** WHAT IS REQUIRED **
Whenever a line below includes the string "icon", show it.

** Extracted records **

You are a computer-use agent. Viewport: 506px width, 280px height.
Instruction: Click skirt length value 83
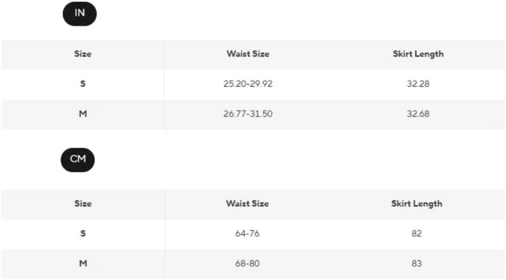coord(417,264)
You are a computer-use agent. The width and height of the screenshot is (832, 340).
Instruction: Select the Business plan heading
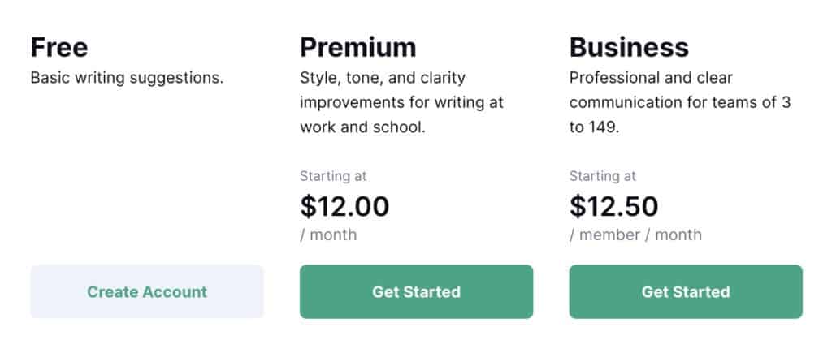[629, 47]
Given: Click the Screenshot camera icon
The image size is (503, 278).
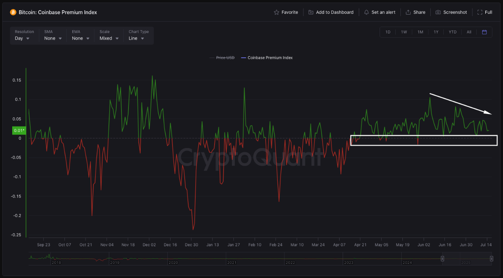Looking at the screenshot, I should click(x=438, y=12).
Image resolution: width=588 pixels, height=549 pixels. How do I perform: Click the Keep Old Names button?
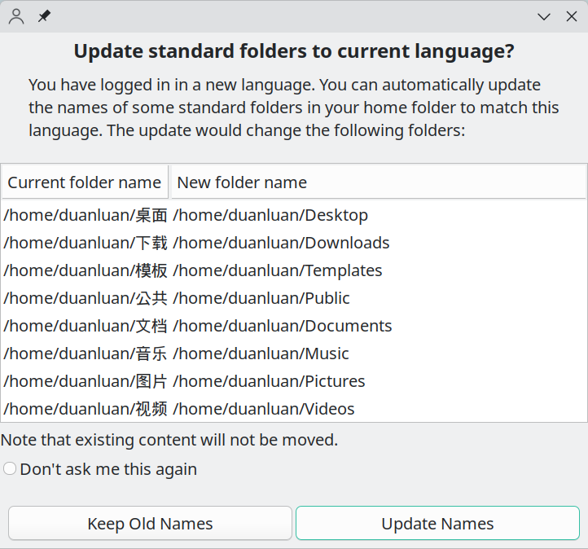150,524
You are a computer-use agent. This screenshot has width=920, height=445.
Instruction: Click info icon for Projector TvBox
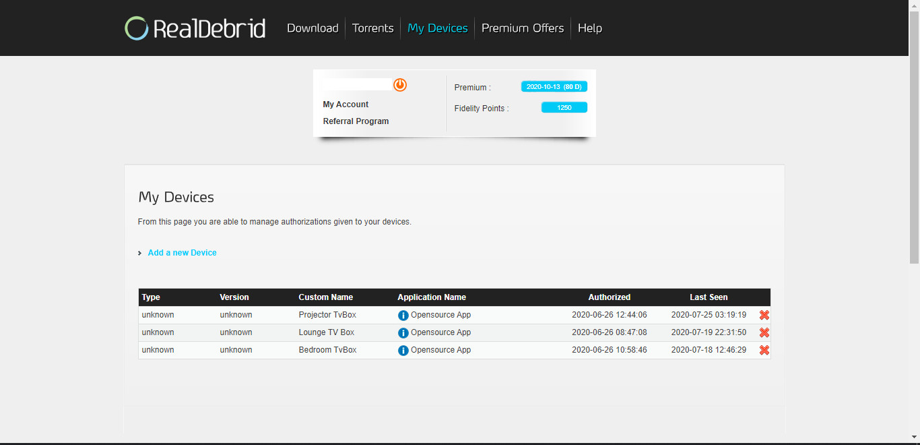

** TASK SOLUTION **
Given: Click the Screenshot camera icon
Instruction: Click info icon for Projector TvBox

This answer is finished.